Materials provided:
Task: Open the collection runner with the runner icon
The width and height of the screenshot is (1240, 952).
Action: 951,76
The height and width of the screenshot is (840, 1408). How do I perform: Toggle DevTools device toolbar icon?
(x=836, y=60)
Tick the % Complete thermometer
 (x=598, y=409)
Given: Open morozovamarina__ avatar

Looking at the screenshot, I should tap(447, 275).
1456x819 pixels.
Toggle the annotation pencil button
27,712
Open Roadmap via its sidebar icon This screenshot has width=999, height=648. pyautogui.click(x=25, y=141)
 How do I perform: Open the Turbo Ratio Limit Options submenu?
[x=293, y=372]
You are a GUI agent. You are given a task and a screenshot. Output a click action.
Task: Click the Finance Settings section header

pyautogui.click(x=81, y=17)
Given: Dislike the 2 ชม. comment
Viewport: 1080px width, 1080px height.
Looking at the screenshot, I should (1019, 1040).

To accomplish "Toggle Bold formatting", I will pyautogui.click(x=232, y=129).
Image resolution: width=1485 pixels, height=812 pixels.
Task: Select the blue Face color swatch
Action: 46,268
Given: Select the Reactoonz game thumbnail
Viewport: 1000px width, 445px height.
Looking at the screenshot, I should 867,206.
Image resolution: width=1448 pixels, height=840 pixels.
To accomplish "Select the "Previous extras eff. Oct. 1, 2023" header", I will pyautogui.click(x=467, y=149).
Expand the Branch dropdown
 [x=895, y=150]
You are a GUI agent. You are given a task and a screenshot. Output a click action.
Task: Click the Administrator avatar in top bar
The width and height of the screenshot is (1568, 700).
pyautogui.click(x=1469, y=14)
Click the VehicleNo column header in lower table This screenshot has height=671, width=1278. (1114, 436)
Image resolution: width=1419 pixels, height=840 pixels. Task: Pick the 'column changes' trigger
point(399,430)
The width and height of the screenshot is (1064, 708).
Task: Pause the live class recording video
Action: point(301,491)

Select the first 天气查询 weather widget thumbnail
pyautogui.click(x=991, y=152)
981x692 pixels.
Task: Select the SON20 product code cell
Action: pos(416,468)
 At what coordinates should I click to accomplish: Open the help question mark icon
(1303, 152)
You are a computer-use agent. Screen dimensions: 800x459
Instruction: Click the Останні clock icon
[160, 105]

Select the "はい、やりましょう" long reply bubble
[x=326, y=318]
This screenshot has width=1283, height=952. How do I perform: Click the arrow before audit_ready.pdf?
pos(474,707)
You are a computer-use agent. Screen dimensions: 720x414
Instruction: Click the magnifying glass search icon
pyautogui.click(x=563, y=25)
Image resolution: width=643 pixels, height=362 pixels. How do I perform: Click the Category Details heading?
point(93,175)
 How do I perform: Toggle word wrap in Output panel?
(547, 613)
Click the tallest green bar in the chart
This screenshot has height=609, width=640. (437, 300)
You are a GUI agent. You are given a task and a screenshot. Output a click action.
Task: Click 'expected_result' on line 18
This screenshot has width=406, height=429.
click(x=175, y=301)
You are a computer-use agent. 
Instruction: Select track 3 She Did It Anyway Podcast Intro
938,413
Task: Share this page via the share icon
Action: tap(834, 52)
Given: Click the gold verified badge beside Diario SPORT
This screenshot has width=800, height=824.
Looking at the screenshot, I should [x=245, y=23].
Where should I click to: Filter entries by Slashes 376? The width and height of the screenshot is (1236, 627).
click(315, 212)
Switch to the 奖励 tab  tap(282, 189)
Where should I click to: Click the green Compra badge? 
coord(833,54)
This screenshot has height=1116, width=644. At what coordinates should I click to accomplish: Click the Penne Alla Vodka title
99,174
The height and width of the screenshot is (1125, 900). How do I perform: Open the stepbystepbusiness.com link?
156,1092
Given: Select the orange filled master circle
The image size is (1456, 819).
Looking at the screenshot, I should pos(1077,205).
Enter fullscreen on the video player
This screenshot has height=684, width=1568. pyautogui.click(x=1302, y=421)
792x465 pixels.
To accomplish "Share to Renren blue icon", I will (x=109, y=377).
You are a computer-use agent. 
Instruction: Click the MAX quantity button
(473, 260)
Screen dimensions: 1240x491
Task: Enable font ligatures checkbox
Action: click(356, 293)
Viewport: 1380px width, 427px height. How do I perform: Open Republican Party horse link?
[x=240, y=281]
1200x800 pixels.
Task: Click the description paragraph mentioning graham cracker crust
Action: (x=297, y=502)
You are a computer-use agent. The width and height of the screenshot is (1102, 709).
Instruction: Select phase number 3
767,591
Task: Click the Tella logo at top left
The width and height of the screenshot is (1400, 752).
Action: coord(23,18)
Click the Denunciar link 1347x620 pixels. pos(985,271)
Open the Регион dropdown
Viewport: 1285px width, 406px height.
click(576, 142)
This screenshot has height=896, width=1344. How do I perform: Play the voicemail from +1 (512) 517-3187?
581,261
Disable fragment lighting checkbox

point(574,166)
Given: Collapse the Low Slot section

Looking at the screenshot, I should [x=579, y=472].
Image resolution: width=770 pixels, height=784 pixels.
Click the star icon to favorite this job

Exercise directions: Rewrite the lines above as a numbered list, dropping the blank lines.

The answer:
1. Task: Open the collection runner with the runner icon
2. The width and height of the screenshot is (1240, 952).
3. Action: 951,76
4. The height and width of the screenshot is (840, 1408). How do I perform: Toggle DevTools device toolbar icon?
5. (x=836, y=60)
6. Tick the % Complete thermometer
7.  (x=598, y=409)
8. Given: Open morozovamarina__ avatar
9. Looking at the screenshot, I should tap(447, 275).
10. 1456x819 pixels.
11. Toggle the annotation pencil button
12. 27,712
13. Open Roadmap via its sidebar icon This screenshot has width=999, height=648. pyautogui.click(x=25, y=141)
14.  How do I perform: Open the Turbo Ratio Limit Options submenu?
15. [x=293, y=372]
16. You are a GUI agent. You are given a task and a screenshot. Output a click action.
17. Task: Click the Finance Settings section header
18. pyautogui.click(x=81, y=17)
19. Given: Dislike the 2 ชม. comment
20. Viewport: 1080px width, 1080px height.
21. Looking at the screenshot, I should (1019, 1040).
22. To accomplish "Toggle Bold formatting", I will pyautogui.click(x=232, y=129).
23. Image resolution: width=1485 pixels, height=812 pixels.
24. Task: Select the blue Face color swatch
25. Action: 46,268
26. Given: Select the Reactoonz game thumbnail
27. Viewport: 1000px width, 445px height.
28. Looking at the screenshot, I should 867,206.
29. Image resolution: width=1448 pixels, height=840 pixels.
30. To accomplish "Select the "Previous extras eff. Oct. 1, 2023" header", I will pyautogui.click(x=467, y=149).
31. Expand the Branch dropdown
32.  [x=895, y=150]
33. You are a GUI agent. You are given a task and a screenshot. Output a click action.
34. Task: Click the Administrator avatar in top bar
35. The width and height of the screenshot is (1568, 700).
36. pyautogui.click(x=1469, y=14)
37. Click the VehicleNo column header in lower table This screenshot has height=671, width=1278. (1114, 436)
38. Image resolution: width=1419 pixels, height=840 pixels. Task: Pick the 'column changes' trigger
39. point(399,430)
40. The width and height of the screenshot is (1064, 708).
41. Task: Pause the live class recording video
42. Action: point(301,491)
43. Select the first 天气查询 weather widget thumbnail
44. pyautogui.click(x=991, y=152)
45. 981x692 pixels.
46. Task: Select the SON20 product code cell
47. Action: pos(416,468)
48.  At what coordinates should I click to accomplish: Open the help question mark icon
49. (1303, 152)
50. You are a computer-use agent. Screen dimensions: 800x459
51. Instruction: Click the Останні clock icon
52. [160, 105]
53. Select the "はい、やりましょう" long reply bubble
54. [x=326, y=318]
55. This screenshot has width=1283, height=952. How do I perform: Click the arrow before audit_ready.pdf?
56. pos(474,707)
57. You are a computer-use agent. Screen dimensions: 720x414
58. Instruction: Click the magnifying glass search icon
59. pyautogui.click(x=563, y=25)
60. Image resolution: width=643 pixels, height=362 pixels. How do I perform: Click the Category Details heading?
61. point(93,175)
62.  How do I perform: Toggle word wrap in Output panel?
63. (547, 613)
64. Click the tallest green bar in the chart
65. This screenshot has height=609, width=640. (437, 300)
66. You are a GUI agent. You are given a task and a screenshot. Output a click action.
67. Task: Click 'expected_result' on line 18
68. This screenshot has width=406, height=429.
69. click(x=175, y=301)
70. You are a computer-use agent. 
71. Instruction: Select track 3 She Did It Anyway Podcast Intro
72. 938,413
73. Task: Share this page via the share icon
74. Action: tap(834, 52)
75. Given: Click the gold verified badge beside Diario SPORT
76. This screenshot has width=800, height=824.
77. Looking at the screenshot, I should [x=245, y=23].
78. Where should I click to: Filter entries by Slashes 376? The width and height of the screenshot is (1236, 627).
79. click(315, 212)
80. Switch to the 奖励 tab  tap(282, 189)
81. Where should I click to: Click the green Compra badge? 
82. coord(833,54)
83. This screenshot has height=1116, width=644. At what coordinates should I click to accomplish: Click the Penne Alla Vodka title
84. 99,174
85. The height and width of the screenshot is (1125, 900). How do I perform: Open the stepbystepbusiness.com link?
86. 156,1092
87. Given: Select the orange filled master circle
88. The image size is (1456, 819).
89. Looking at the screenshot, I should pos(1077,205).
90. Enter fullscreen on the video player
91. This screenshot has height=684, width=1568. pyautogui.click(x=1302, y=421)
92. 792x465 pixels.
93. To accomplish "Share to Renren blue icon", I will (x=109, y=377).
94. You are a computer-use agent. 
95. Instruction: Click the MAX quantity button
96. (473, 260)
97. Screen dimensions: 1240x491
98. Task: Enable font ligatures checkbox
99. Action: click(356, 293)
100. Viewport: 1380px width, 427px height. How do I perform: Open Republican Party horse link?
101. [x=240, y=281]
102. 1200x800 pixels.
103. Task: Click the description paragraph mentioning graham cracker crust
104. Action: (x=297, y=502)
105. You are a computer-use agent. The width and height of the screenshot is (1102, 709).
106. Instruction: Select phase number 3
107. 767,591
108. Task: Click the Tella logo at top left
109. The width and height of the screenshot is (1400, 752).
110. Action: coord(23,18)
111. Click the Denunciar link 1347x620 pixels. pos(985,271)
112. Open the Регион dropdown
113. Viewport: 1285px width, 406px height.
114. click(576, 142)
115. This screenshot has height=896, width=1344. How do I perform: Play the voicemail from +1 (512) 517-3187?
116. 581,261
117. Disable fragment lighting checkbox
118. point(574,166)
119. Given: Collapse the Low Slot section
120. Looking at the screenshot, I should [x=579, y=472].
121. Image resolution: width=770 pixels, height=784 pixels.
122. Click the star icon to favorite this job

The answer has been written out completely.